Problem: Going through the entries below, work out how many lines have the string "screenshot" in them. Give the number and nothing more.

Supplied material:
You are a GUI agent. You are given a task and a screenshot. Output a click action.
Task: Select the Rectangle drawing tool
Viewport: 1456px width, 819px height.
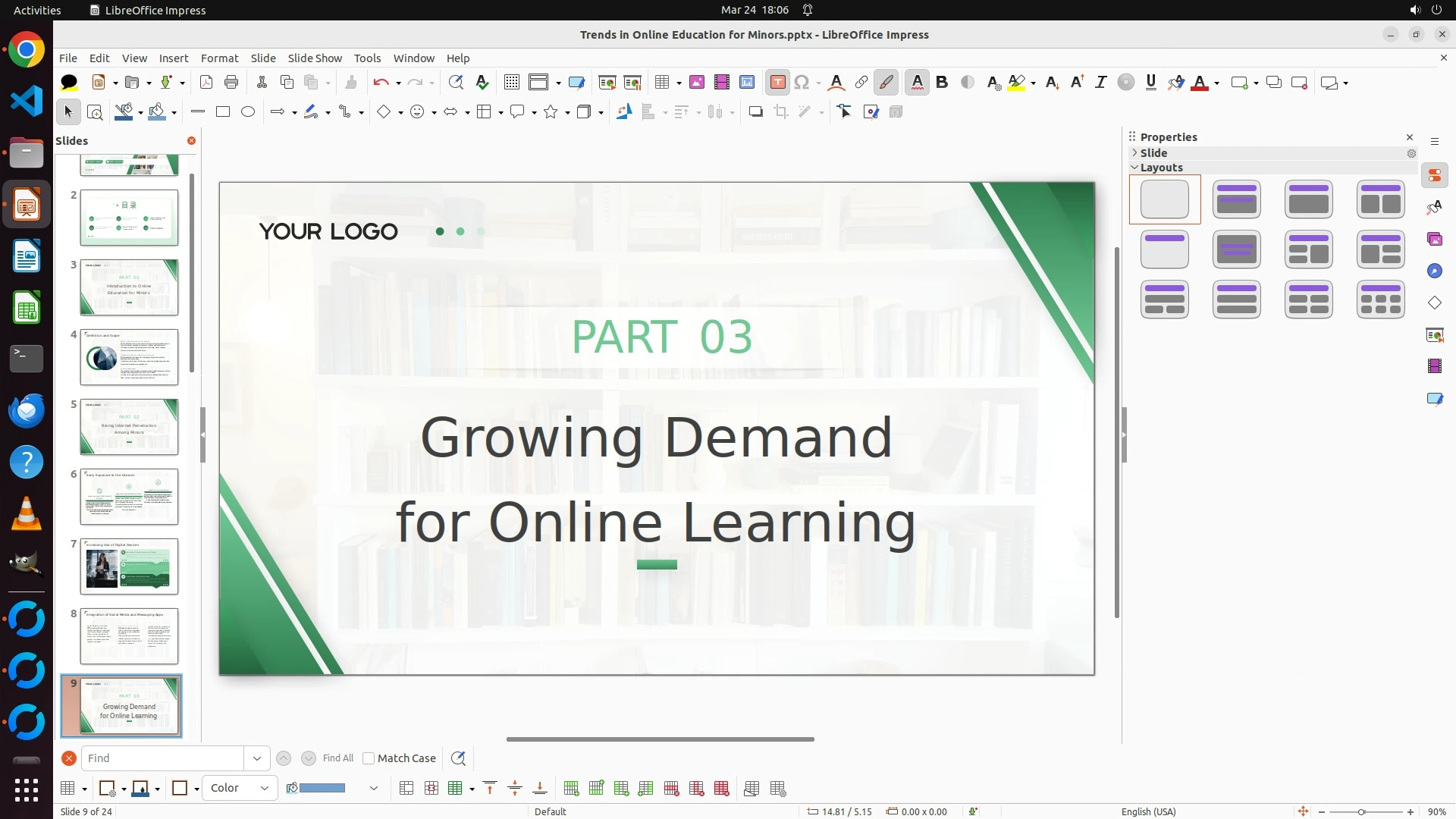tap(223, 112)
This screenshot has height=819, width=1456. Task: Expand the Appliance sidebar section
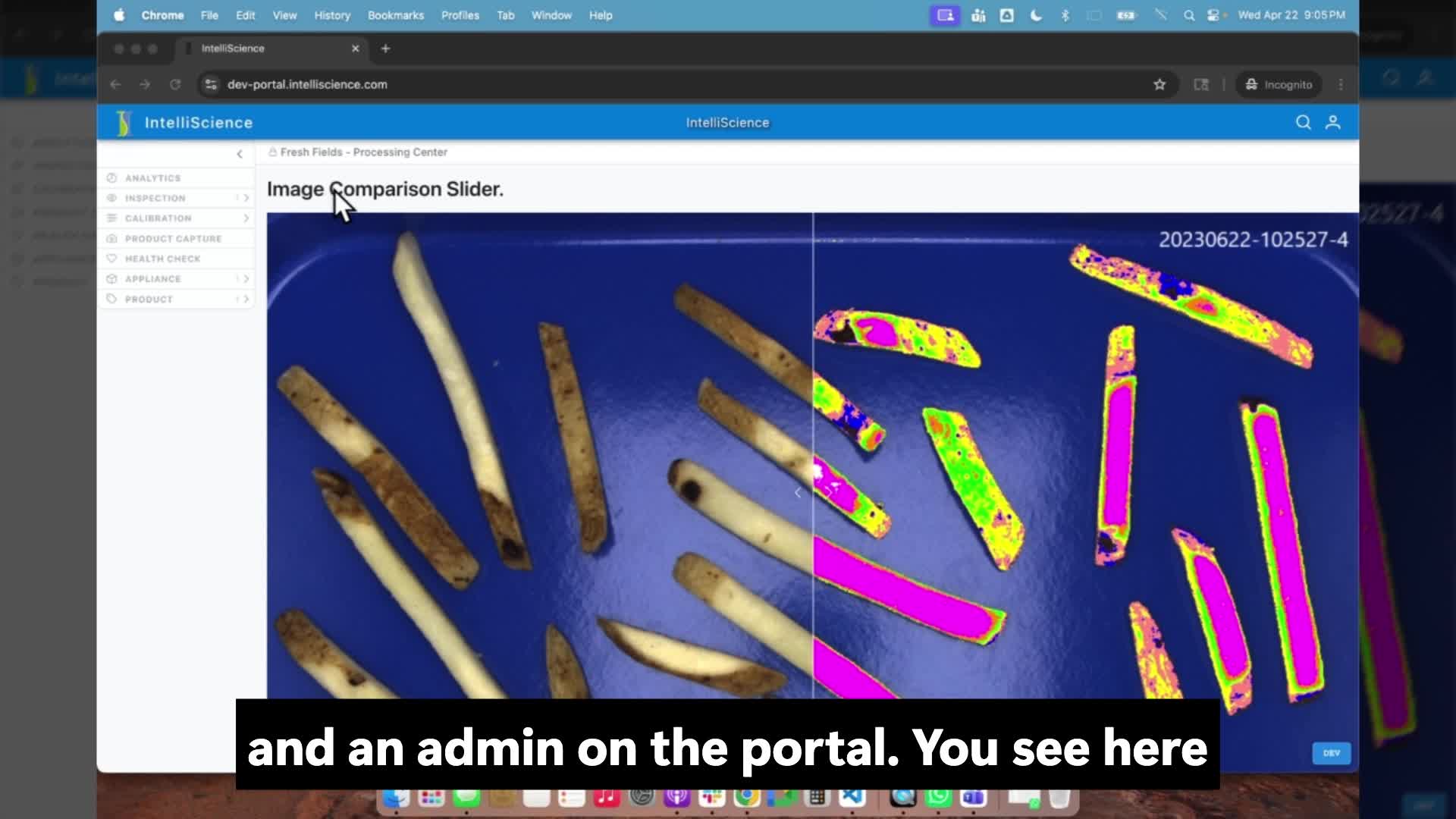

Result for this task: 2